He came in the darkness into the town. It would have been good for him to have been in the town all through the day, but not possible. Dieter Krause did not possess the resources of manpower to have watched Rerik through the day and the early evening. The old goat would tell him if they had been to Rerik. The old goat would know who had come, who had asked, as he had always known, and would tell as always. He drove down the hill, the central road of the town, towards the sea. The road was deserted.

Not a soul alive on the road, not a car, no one walking the pavement, not a curtain undrawn or a door open. He could remember it and yet he could not place the image of the memory. He drove towards the shoreline, then swung left and drifted the car past the piers. He could see the roll of the fishing boats in his lights. He came to the small, darkened bungalow.
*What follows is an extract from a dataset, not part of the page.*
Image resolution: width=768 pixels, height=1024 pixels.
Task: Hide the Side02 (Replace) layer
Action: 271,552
Only the wind for him to hear, and the rustle of the sea on shingle and the flap of tossed paper.

He stepped from his car. He opened the gate and walked up the path. The street lamp threw enough light for him to see the paper that was nailed to the woodwork of the door. He snatched from the nail the pages of a file identifying an
Inoffizielle Mitarbeiter.
He ripped at the pages with fury. It was the first time that Dieter Krause had ever known the fear to be broken. He tossed the torn pages up into the wind and they scattered from the light to the darkness.

In his car, as he left the town, drove away from the sea and the pier where the trawlers were tied and the church, he placed the memory. That night, he remembered, after the chase and the shooting and the taking of the body out on to the Salzhaff, it was as though the town had emptied.
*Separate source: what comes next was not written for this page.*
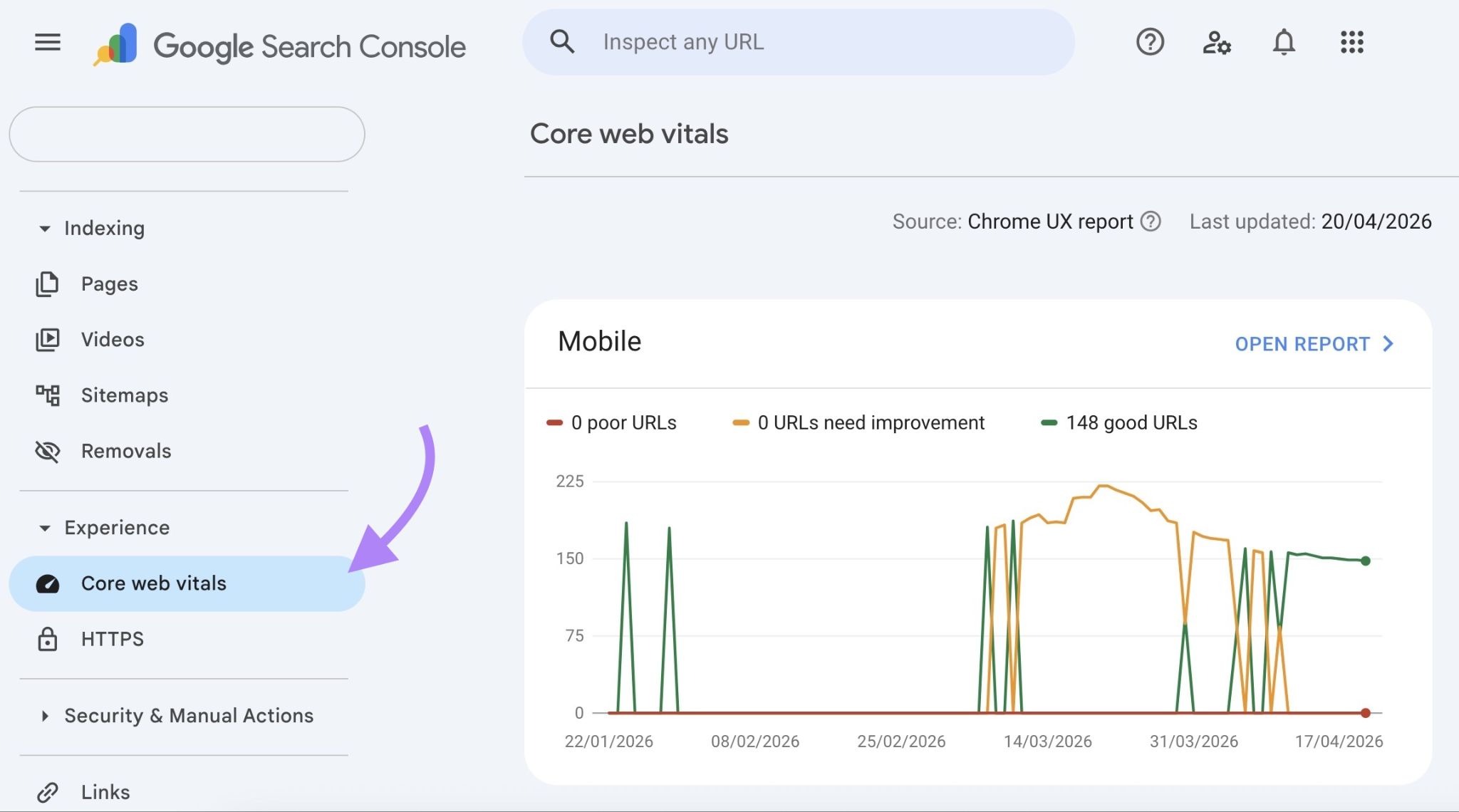Click the HTTPS padlock icon
Image resolution: width=1459 pixels, height=812 pixels.
click(x=47, y=639)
The policeman lit the cigarette for the lorry driver. There was no smell of alcohol on his breath but it would be tested. The lorry with the trailerload of steel construction girders being transported from Rostock to Wismar had been recently checked by a garage, but that would be verified. It was slewed onto the grass at the side of the road, but the radiator grille was barely marked. More policemen and men from the fire brigade were setting up lights around the wreckage of the car. The ambulance men sat in their parked vehicle, relaxed, because there was no need for their intervention. The policeman, newly posted to Rostock from Kassel in the West, went to the second vehicle involved in the accident. It was difficult to recognize it as a scarlet Wartburg car. It was mangled, concertinaed, crushed. He shone his torch into the interior. Their faces, extraordinarily, were unmarked. Their bodies, an old man’s and an old woman’s, were pressed back against two aged leather suitcases that had burst at the impact. The fire-brigade men were preparing the cutting equipment that would be necessary to recover the bodies. From reporting the registration of the scarlet Wartburg, from his radio, the policeman knew their names, that the man was a retired pastor of the Evangelical Church, that they were resident in Rerik on the coast. Tiredness, a heart attack, the glare of the oncoming lights of the lorry were equal possibilities, the shit engineering standards in the building of East German cars was most likely, but there was nothing of fact to tell the policeman why the Wartburg had come over the central white line of the road and into the path of a lorry carrying forty tonnes of steel girders.

‘You’re quiet, Josh.’

‘Just thinking.’

‘Thinking about what?’

‘What he said about responsibility, Tracy. About the responsibility we have to those four men.’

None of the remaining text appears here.